(Extracted records)
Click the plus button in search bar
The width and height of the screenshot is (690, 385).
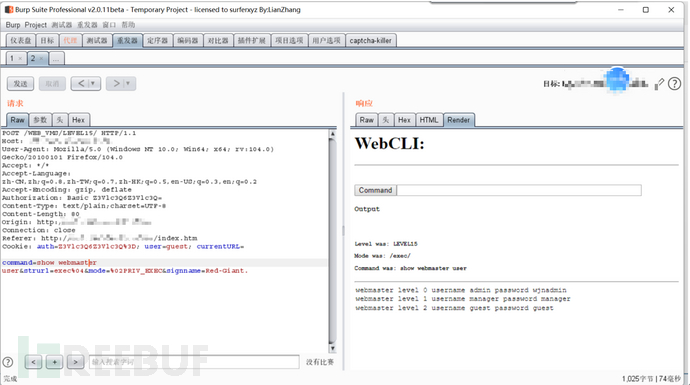[x=55, y=362]
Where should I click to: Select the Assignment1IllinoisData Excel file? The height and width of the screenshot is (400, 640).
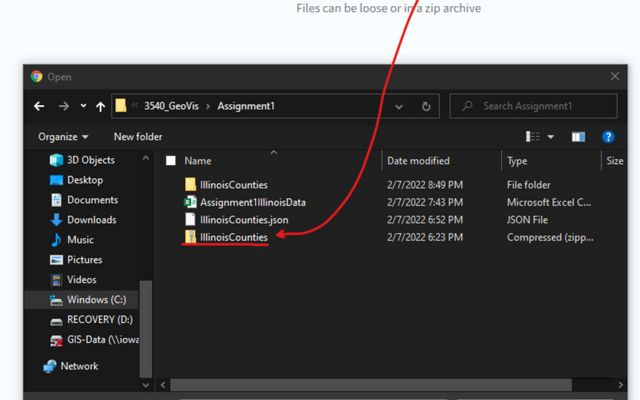coord(252,202)
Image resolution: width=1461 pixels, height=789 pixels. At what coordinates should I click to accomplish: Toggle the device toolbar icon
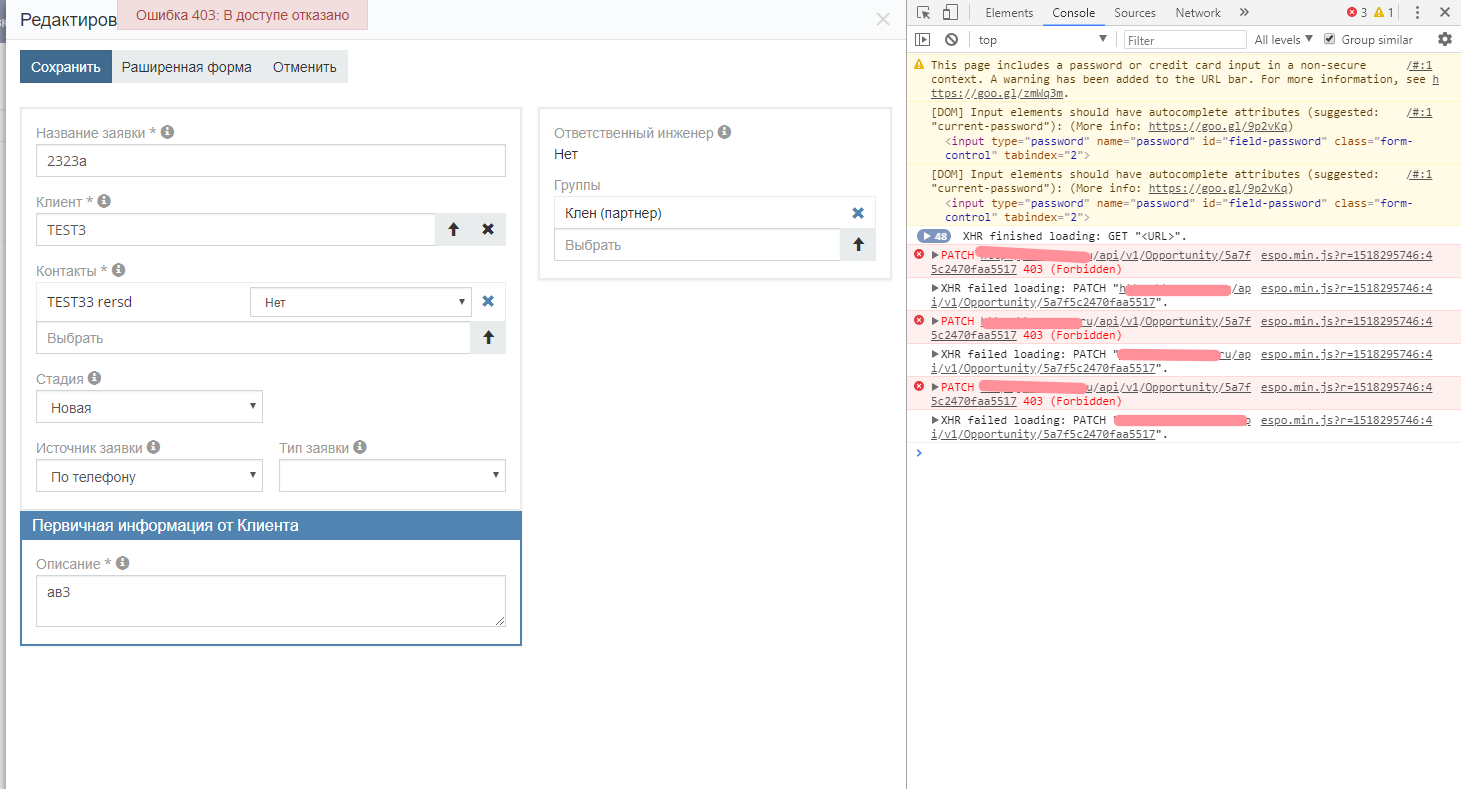950,13
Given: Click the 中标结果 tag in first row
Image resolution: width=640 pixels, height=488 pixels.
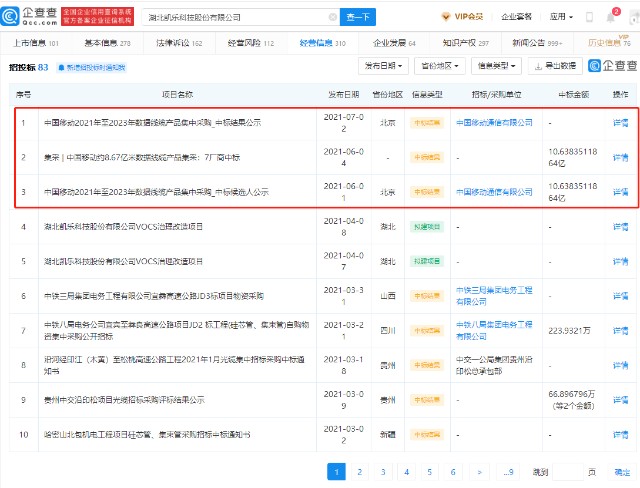Looking at the screenshot, I should [x=427, y=123].
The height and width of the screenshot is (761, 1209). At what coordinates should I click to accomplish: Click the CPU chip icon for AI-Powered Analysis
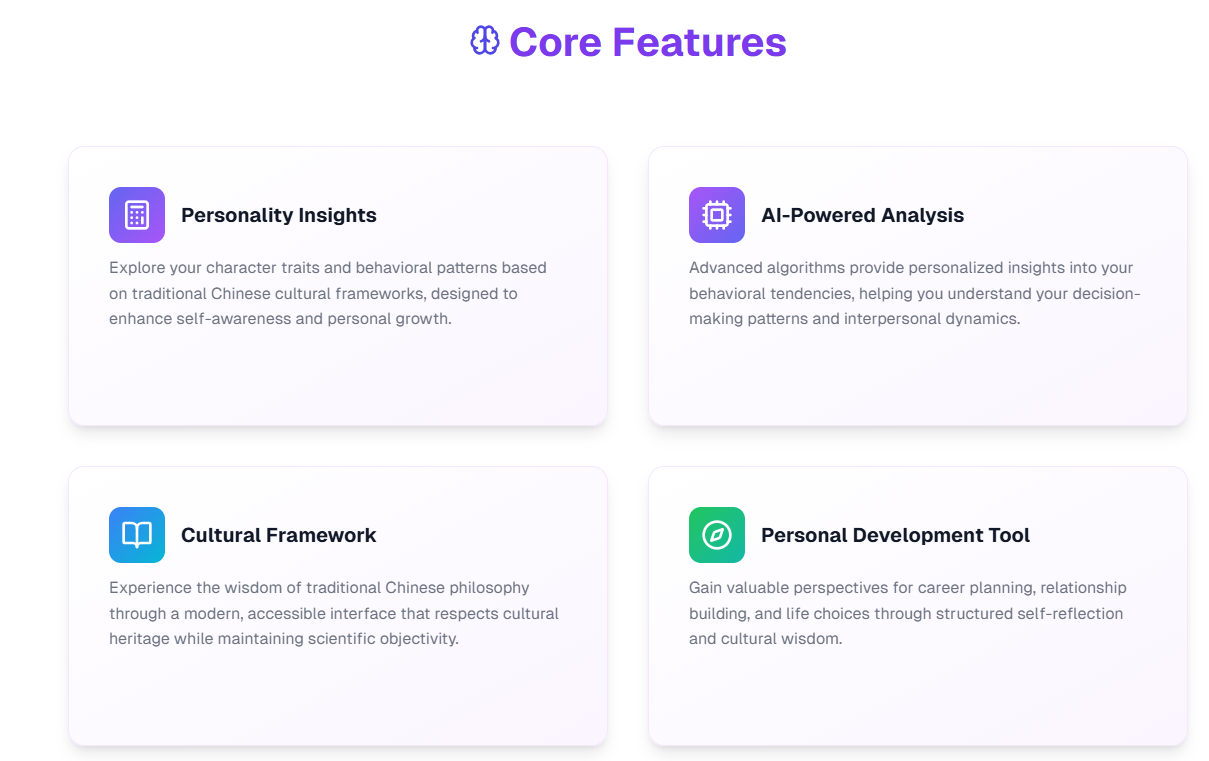(x=717, y=215)
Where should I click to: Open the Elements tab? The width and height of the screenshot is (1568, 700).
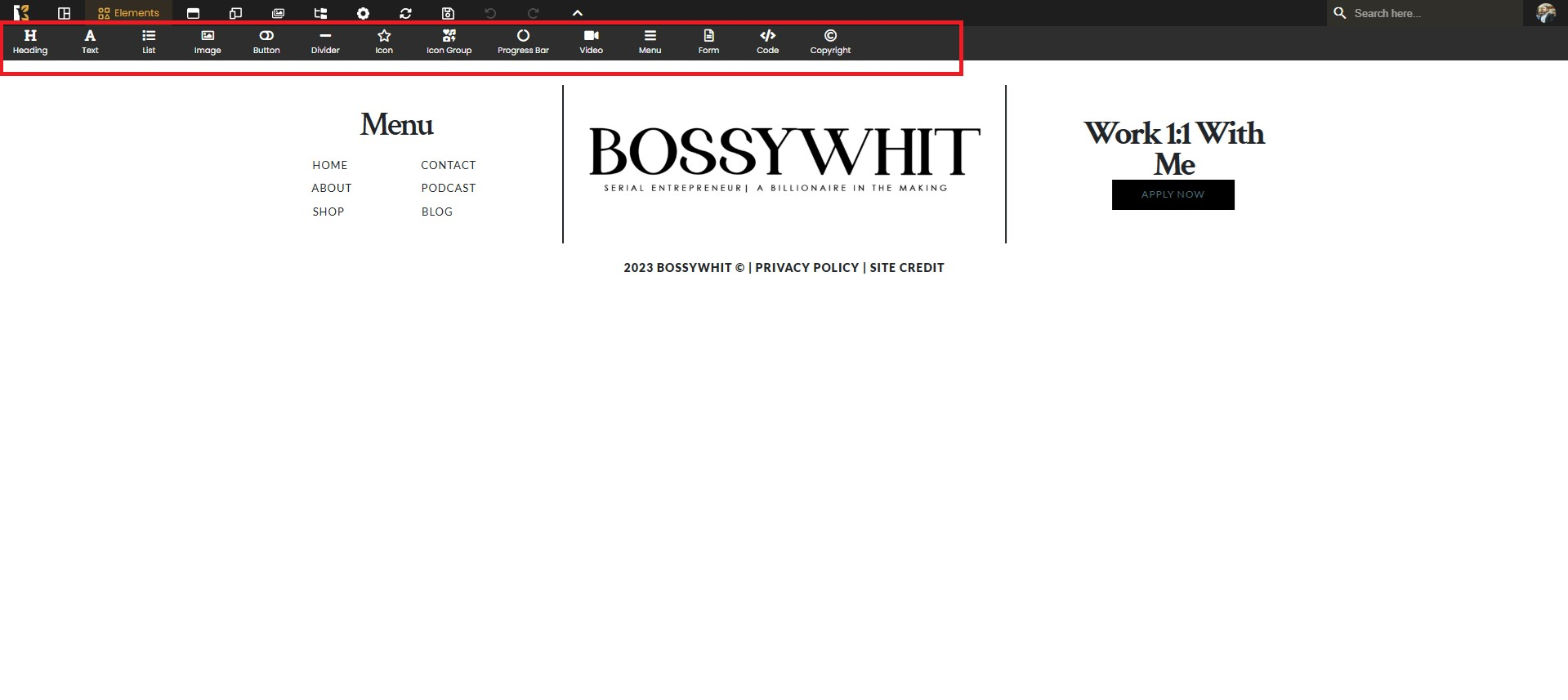coord(128,13)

→ **Action item**: Restate it all word for word: every record, no pictures.

→ **Completed task**:
Click the plus button in search bar
The width and height of the screenshot is (690, 385).
[x=55, y=362]
Where should I click to: Select the Assignment1IllinoisData Excel file? The height and width of the screenshot is (400, 640).
coord(252,202)
Image resolution: width=1461 pixels, height=789 pixels. At what coordinates should I click to accomplish: Toggle the device toolbar icon
950,13
Given: Click the 中标结果 tag in first row
Image resolution: width=640 pixels, height=488 pixels.
Looking at the screenshot, I should [x=427, y=123].
The height and width of the screenshot is (761, 1209). At what coordinates should I click to accomplish: Click the CPU chip icon for AI-Powered Analysis
(x=717, y=215)
Where should I click to: Open the Elements tab? The width and height of the screenshot is (1568, 700).
coord(128,13)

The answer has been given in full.